Prevalence and Associated Factors of Tuberculosis in Prisons Settings of East Gojjam Zone, Northwest Ethiopia

1Department of Medical Microbiology, School of Biomedical and Laboratory Sciences, College of Medicine and Health Sciences, University of Gondar, P.O. Box 196, Gondar, Ethiopia
2Laboratory Section, Motta Hospital, Motta, Ethiopia

Correspondence should be addressed to Mucheye Gizachew Beza; moc.liamg@azigehcum

Received 20 May 2017; Revised 4 August 2017; Accepted 13 September 2017; Published 17 October 2017

Academic Editor: Doris Hillemann

Copyright © 2017 Mucheye Gizachew Beza et al. This is an open access article distributed under the Creative Commons Attribution License, which permits unrestricted use, distribution, and reproduction in any medium, provided the original work is properly cited.

Abstract

Background. Tuberculosis, mainly in prisoners, is a major public health problem in Ethiopia where there is no medical screening during prison admission. This creates scarcity of TB data in such settings. Objective. To determine prevalence and associated factors of TB in prisons in East Gojjam Zone, Northwest Ethiopia.

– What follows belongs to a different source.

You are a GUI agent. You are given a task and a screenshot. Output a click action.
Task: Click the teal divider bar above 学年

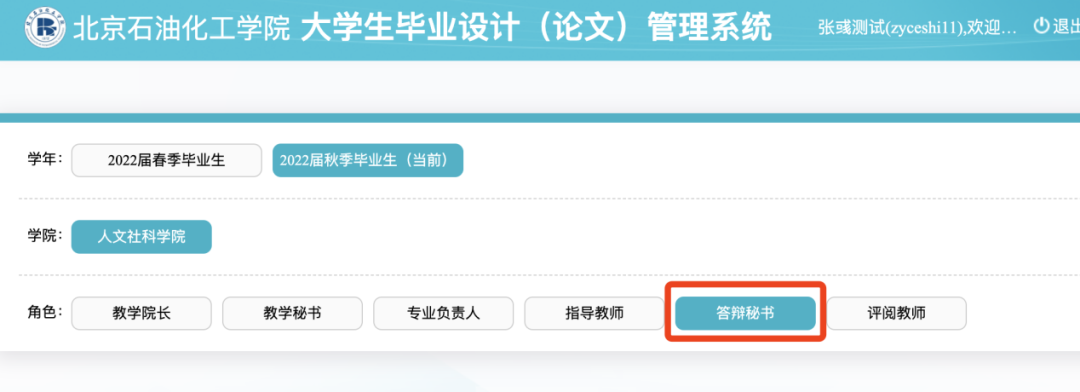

Methods. A cross-sectional study was conducted from February to May 2016 among 265 prisoners in three prison sites. Sputum was processed using GeneXpert MTB/RIF. Data were analyzed using SPSS version 20.0. Multivariable logistic regression was used; values = 0.05 were considered statistically significant. Results. Of 265 prisoners, 9 (3.4%) were TB positive (males); 77.8%, 55.6%, and 55.6% of cases were rural dwellers, married, and farmers, respectively. Seven (2.6%) prisoners were HIV positive, and 3 (1.13%) had TB/HIV coinfection. One (0.4%) TB case was rifampicin resistant. Marriage (AOR = 1.5; 95% CI: 1.7, 13.03), HIV (AOR = 0.14; 95% CI: 0.001, 0.17), and sharing of rooms (AOR = 1.62; 95% CI: 2.6, 10.20) were predictors for TB. Conclusion. Nine prisoners were TB positive. One case showed rifampicin resistance and three had TB/HIV coinfection. Marriage, HIV, and sharing of rooms were predictors for TB. Prevention/control and monitoring are mandatory in such settings.